Uma mulher de 37 anos foi presa nesta terça-feira (2/6), em Joinville, no Norte de Santa Catarina, suspeita de fingir ser uma adolescente de 12 anos para viver como filha adotiva de uma família durante cerca de 14 meses. Segundo a Polícia Civil, ela confessou o crime e é investigada pelos delitos de estelionato e falsa identidade.
A suspeita, que utilizava o nome falso de “Gabriele”, foi localizada no distrito de Pirabeiraba, na residência da família que a acolheu. O verdadeiro nome da mulher não foi divulgado pelas autoridades. De acordo com a polícia, ela possui antecedentes criminais relacionados a golpes semelhantes praticados em outros estados brasileiros.
As investigações apontam que a mulher chegou à família após procurar uma igreja da cidade e relatar ao pastor que havia fugido do Pará devido a supostos episódios de maus-tratos. Sensibilizada, a comunidade religiosa ofereceu ajuda financeira e providenciou moradia temporária.

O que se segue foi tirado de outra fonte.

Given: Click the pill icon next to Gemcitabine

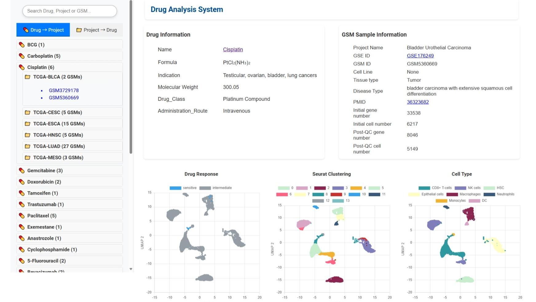Looking at the screenshot, I should 22,170.
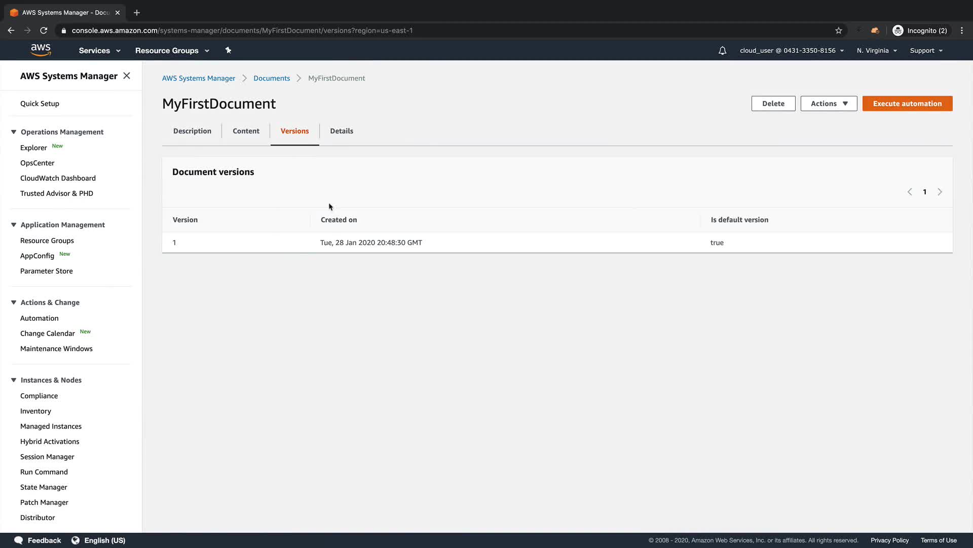Open the Documents breadcrumb link
The width and height of the screenshot is (973, 548).
pyautogui.click(x=272, y=78)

Com o tempo, a família passou a tratá-la como filha e criou um vínculo afetivo. Conforme a Polícia Civil, a suspeita sustentava a falsa identidade alegando ter autismo e outros problemas de saúde, além de justificar sua aparência física adulta com uma suposta exposição forçada a hormônios durante a infância.
Ainda segundo a investigação, ela adotava comportamentos infantilizados para reforçar o disfarce, como o uso de mamadeira, chupeta e objetos de apego para dormir. A polícia também apurou que a mulher simulava crises emocionais e afinava a voz para aparentar menor idade.
Durante o período em que permaneceu com a família, os responsáveis chegaram a organizar uma festa de aniversário de 12 anos, custear tratamentos médicos e demonstrar interesse em formalizar a adoção. No entanto, a suspeita evitava conversas sobre documentação e matrícula escolar, alegando temer ser encontrada por um suposto pai abusivo.
O caso veio à tona após uma denúncia feita por um parente da família acolhedora. A partir da apuração, a Polícia Civil identificou registros semelhantes envolvendo a suspeita nos estados de São Paulo, Rio de Janeiro, Minas Gerais, Rio Grande do Sul e Goiás.
Após a prisão, a mulher foi encaminhada ao Presídio Regional de Joinville, onde permanece à disposição da Justiça.